Fourteen people died, most of them from enormous floods driven by coastal storm surge and overflowing rivers. Total damage amounted to $3.5 billion. Debbie became known as the "monster cyclone." "Why was aftermath deadlier than the storm itself?" asked one newspaper headline.
Warmer water, bigger storms
The gap between statistical projections and real-world results inspired another experimental application of NCAR’s evolving "Hybrid Weather Research and Forecasting Cyclone Model." This provoked a fresh look at Superstorm Sandy, which crept up the New Jersey coast in late October 2012 and did something that until then was statistically improbable.
Most tropical storms historically approach the East Coast from the south, but Sandy hit the coastline from a nearly perpendicular angle. That made it one of the most damaging weather events in U.S. history. A 14-foot storm surge drowned parts of New York City’s subway system.
Financial damages amounted to $71.4 billion, including power outages for 8.5 million people and 20,000 canceled airline flights. Bruyere and her team used their cyclone model to create 198 storm scenarios that revealed how the unusual angle of impact helped multiply the storm’s force and extended its reach.

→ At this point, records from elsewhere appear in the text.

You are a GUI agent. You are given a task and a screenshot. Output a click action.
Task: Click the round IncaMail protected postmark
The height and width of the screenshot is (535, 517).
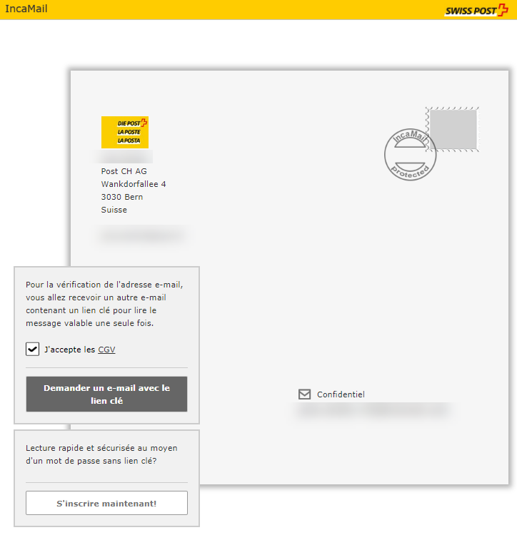click(x=409, y=155)
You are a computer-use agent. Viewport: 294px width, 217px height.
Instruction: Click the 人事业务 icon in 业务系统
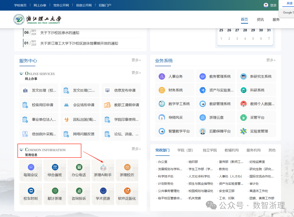point(162,76)
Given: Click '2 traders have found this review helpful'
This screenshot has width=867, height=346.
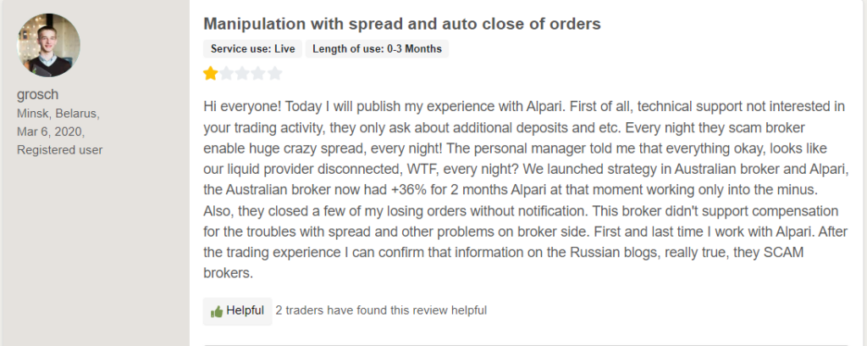Looking at the screenshot, I should (382, 310).
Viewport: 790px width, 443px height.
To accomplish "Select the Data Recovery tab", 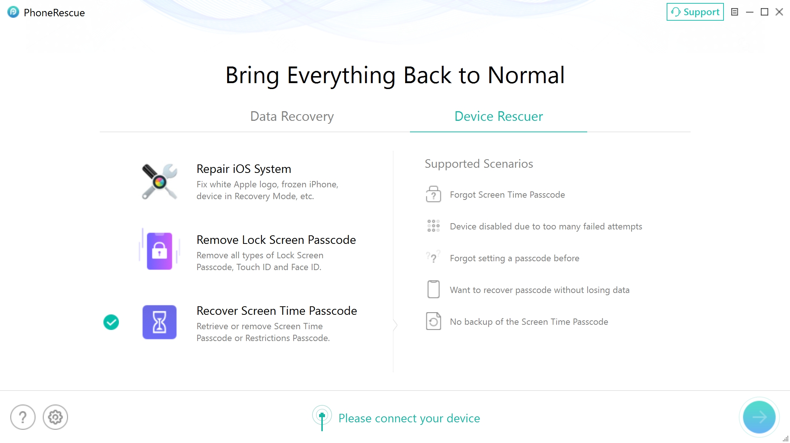I will (x=292, y=116).
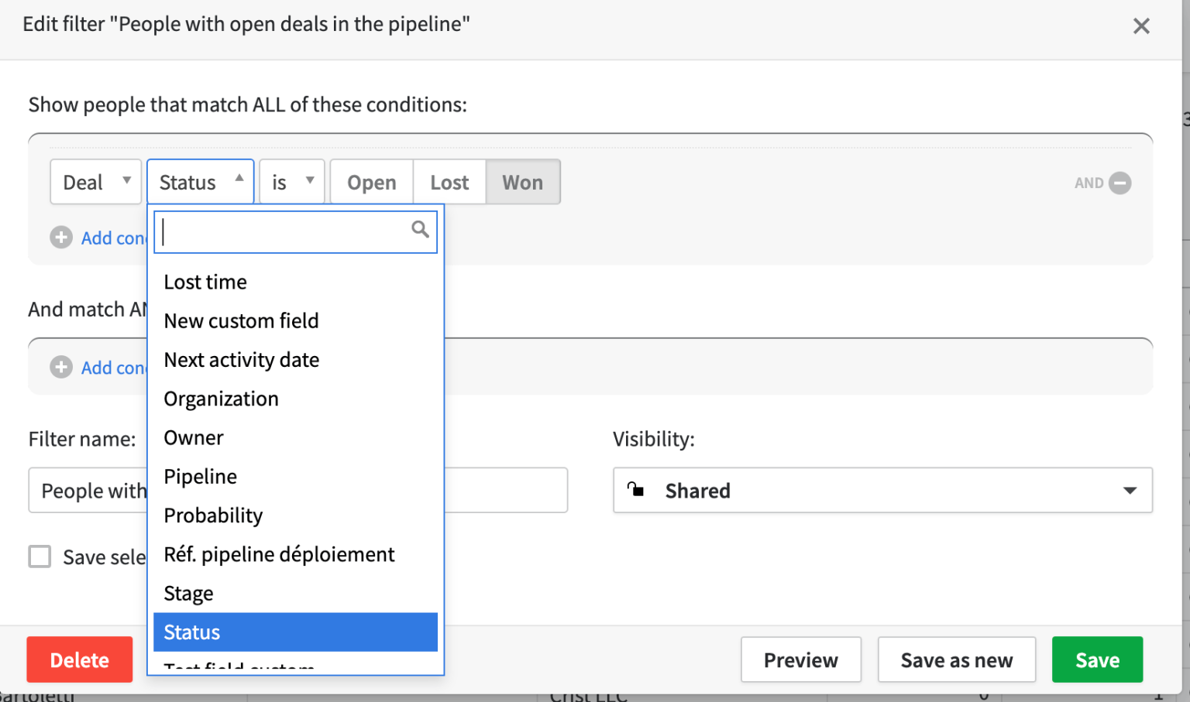Remove the Status condition using the minus icon

click(1119, 183)
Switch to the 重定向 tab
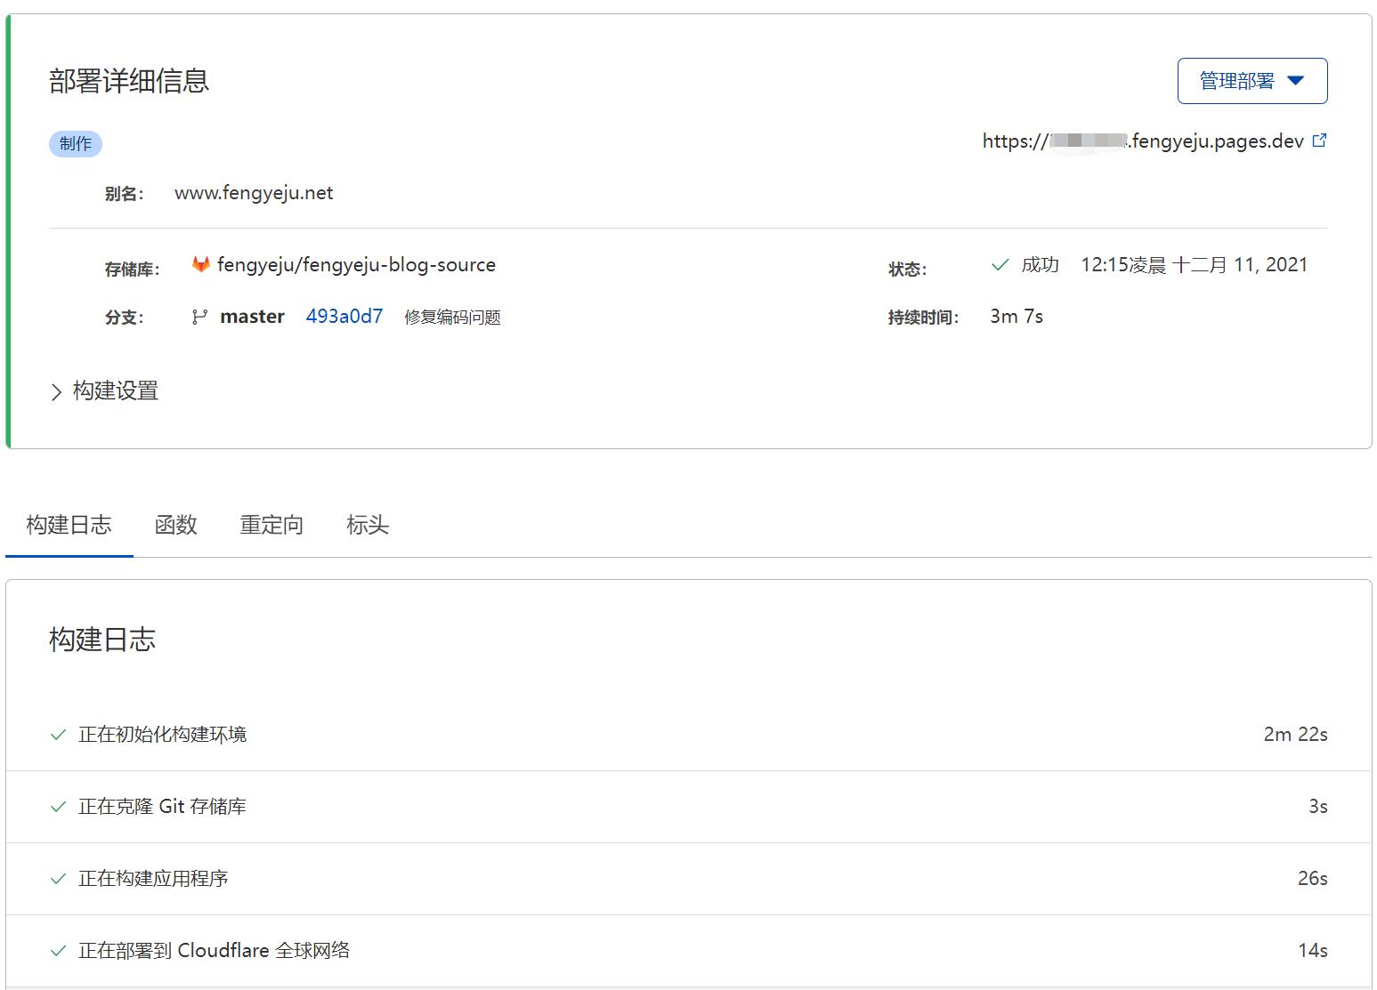 [271, 525]
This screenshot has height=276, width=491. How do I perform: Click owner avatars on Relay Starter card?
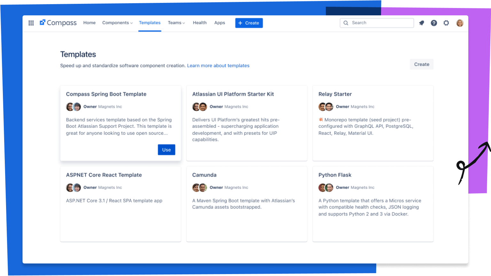(326, 107)
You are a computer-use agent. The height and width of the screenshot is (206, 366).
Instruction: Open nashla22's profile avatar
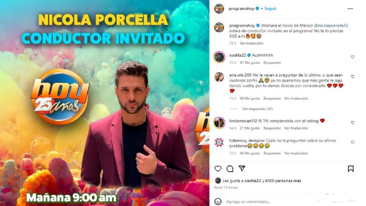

"With this model, we can look at storms that are not in our history," Bruyere said. "We can place storms over warmer water than we typically have or near parts of the coast where storms don’t typically make landfall, but which may be impacted in the future. The results will help us plan for some of the risks of a changing climate."
She believes the approach can be used globally to cover areas that experience heavy cyclones and those that don’t — yet. Because warming waters are creeping toward the Earth’s poles, moving north along the U.S. coastlines and southward along the coasts of Australia, more areas have to think about potential storm problems.

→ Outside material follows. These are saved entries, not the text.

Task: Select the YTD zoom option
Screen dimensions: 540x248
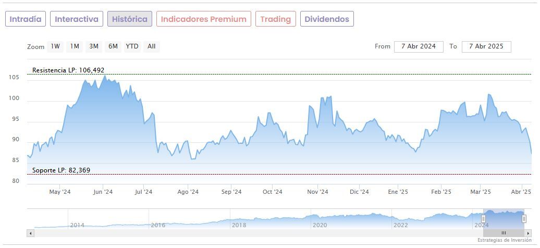Action: (x=132, y=46)
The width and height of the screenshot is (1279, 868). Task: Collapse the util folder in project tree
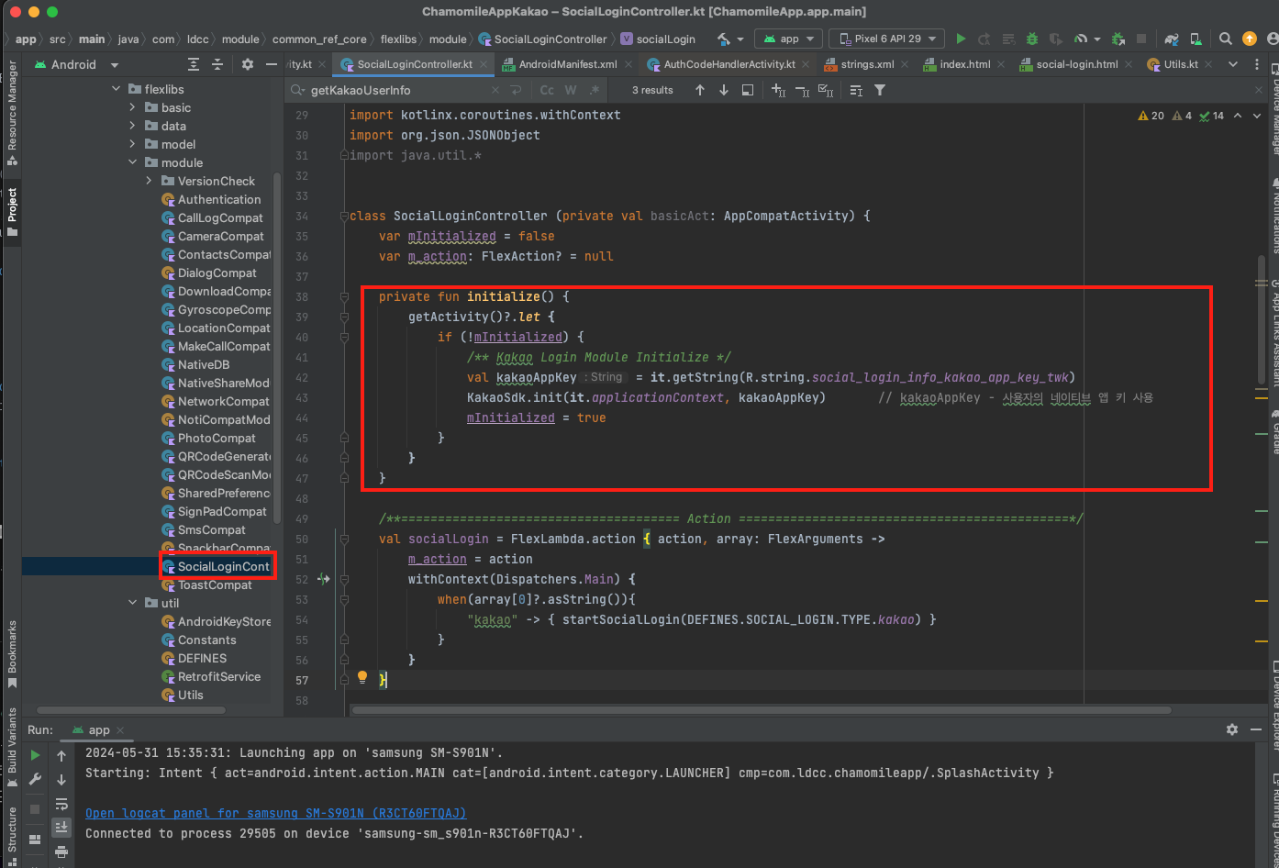[x=133, y=603]
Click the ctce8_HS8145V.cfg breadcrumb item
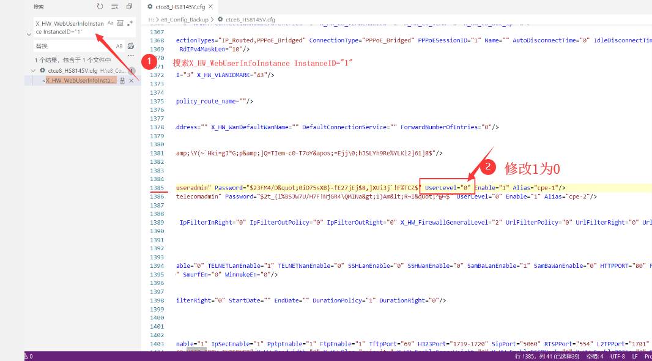 [x=249, y=20]
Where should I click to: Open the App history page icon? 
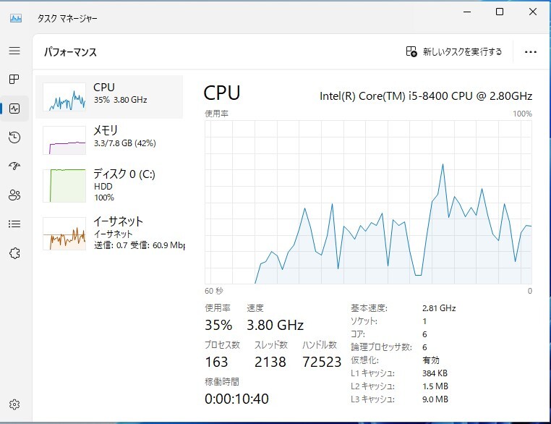[14, 137]
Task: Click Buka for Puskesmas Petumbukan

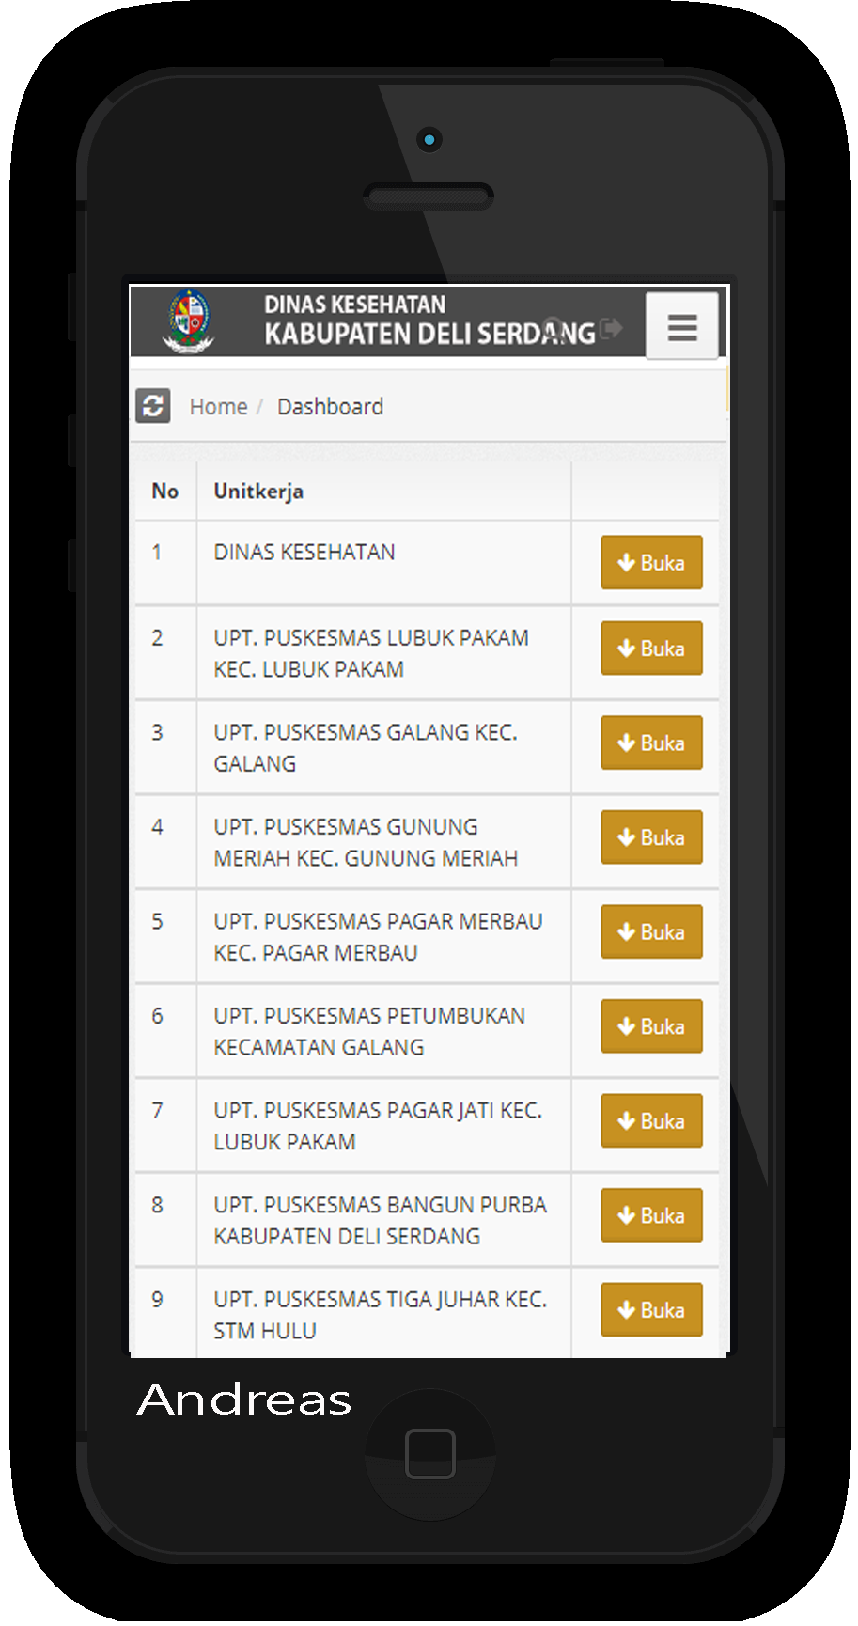Action: pyautogui.click(x=651, y=1026)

The team’s modeling can help emergency managers grapple with the risks of climate change in areas that haven’t experienced heavy storms, the experts said.
It may also help insurers and homeowners get a better grasp of their financial exposure as the reach of storm-driven winds and rain extends farther inland. While coastal communities are often protected by stricter building codes and flood defenses, inland areas traditionally regarded as being safer during storms have fewer protections.
There is at least one sign of progress. The massive impact of the novel coronavirus has put the U.S. Congress in a mood to help improve the nation’s resilience to disasters (Climatewire, April 16).
And in the case of future coastal storms, climate change exacerbates disasters that have already begun to happen and that will, like the coronavirus, require future planning and more public awareness.
President Trump’s recent decision to declare every state a "major disaster" because of COVID-19 and a 2018 law that requires states to set aside a percentage of disaster funds for projects that mitigate future hazards may set the stage for a multibillion-dollar program to give planners a more complete look at future storm threats.